Gli occhi coperti da un paio di occhiali scuri, il pianista cieco toccò i tasti e le due voci si alzarono, quasi all'unisono, impegnate in uno scambio dai toni allegri. Era il 1987. Ray Charles, acclamata leggenda della musica nera, stava per ricevere un Grammy alla carriera, a suggello di un percorso straordinario. A duettare con lui c'era Dionne Warwick. Ma la loro canzone, Baby, It's Cold Outside, aveva una storia già di successo.
Quasi quarant'anni prima Frank Loesser, un librettista con alle spalle un buon numero di colonne sonore per il cinema, sollevava la statuetta che sanciva il successo della canzone, che accompagnava La figlia di Nettuno, una pellicola della MGM che solo negli Stati Uniti avrebbe incassato 3.500.000 dollari. Quell'intricato duetto era stato composto nel 1944, un divertissement che Loesser amava mettere in scena insieme alla moglie, Lynn Garland, per allietare i loro party losangelini.
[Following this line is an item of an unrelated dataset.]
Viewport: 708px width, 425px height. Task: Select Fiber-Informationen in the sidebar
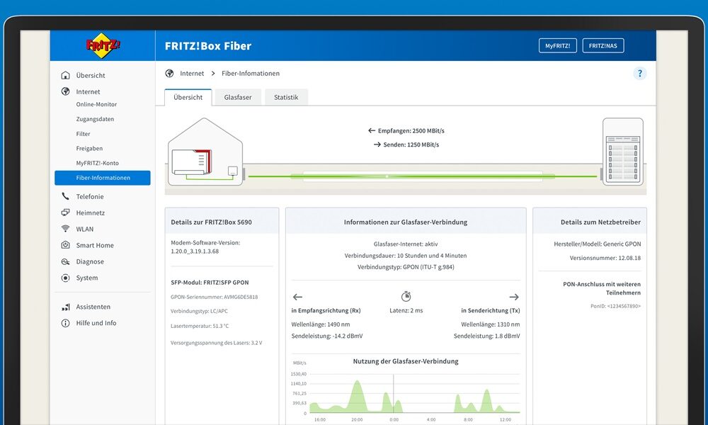point(103,178)
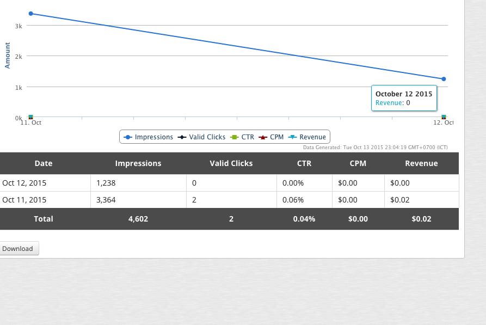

Lynn non fu troppo contenta quando Frank decise di vendere agli Studios quel brano, che sarebbe diventato uno standard noto a tutti; cantato da tutti, specie a Natale, da Ray Charles a Bill Murray. Un gran classico che a un pedagogista egiziano in trasferta in America, destinato a una triste fama, avrebbe fatto ben altra impressione, divenendo per lui uno dei simboli di una società occidentale ritenuta decadente, "primitiva nelle emozioni, nei sentimenti e nei comportamenti".
Una nave dall'Egitto
Alcuni mesi prima che Loesser sollevasse quell'Academy per il "miglior brano originale" un transatlantico si staccava dal molo di Alessandria. Tra i passeggeri un uomo che si stava lasciando alle spalle un Egitto impegnato in uno scontro che i Paesi arabi avrebbero consegnato alla storia come "La catastrofe".
Nel novembre 1948 gli Stati mediorientali erano impegnati in una guerra contro uno Stato d'Israele da poco indipendente e inviso ai suoi vicini di casa. In una cabina della nave che lasciava la costa del Mediterraneo c'era uno scrittore e pedagogista sulla quarantina.
Sayyid Qutb, così si chiamava, partiva un po' per studiare i moderni metodi d'insegnamento occidentali, inviato dal ministero dell'Educazione, e un po' perché amici potenti, tra i quali il primo ministro Mahmud al-Nuqrashi, lo volevano il più lontano possibile dalla corte di re Faruq, a cui le critiche non troppe velate di Qutb cominciavano a risultare indigeste.
Originario dell'Alto Egitto, appassionato di letteratura e noto come critico, Qutb arrivò negli Stati Uniti risentito dall'appoggio che il presidente Truman aveva dato alla causa di Israele e già piuttosto sospettoso della società in cui avrebbe trascorso un paio d'anni, frequentandone i college e raccogliendo osservazioni che avrebbe pubblicato al suo ritorno.
Armato di un paio di baffetti a spazzola e di un fermo anti-comunismo, altrettanto poco amante del materialismo occidentale, iniziò da New York la sua avventura in un'America a cui si rivolgevano - scriverà - "le aspirazioni di persone di ogni razza e colore, religione e orientamento politico", Paese di "fabbriche grandiose che non hanno eguali nel mondo civile", ma in cui temeva non ci fosse "proporzione fra la grandezza della civiltà materiale e la grandezza dell''uomo' che a questa civiltà dà vita".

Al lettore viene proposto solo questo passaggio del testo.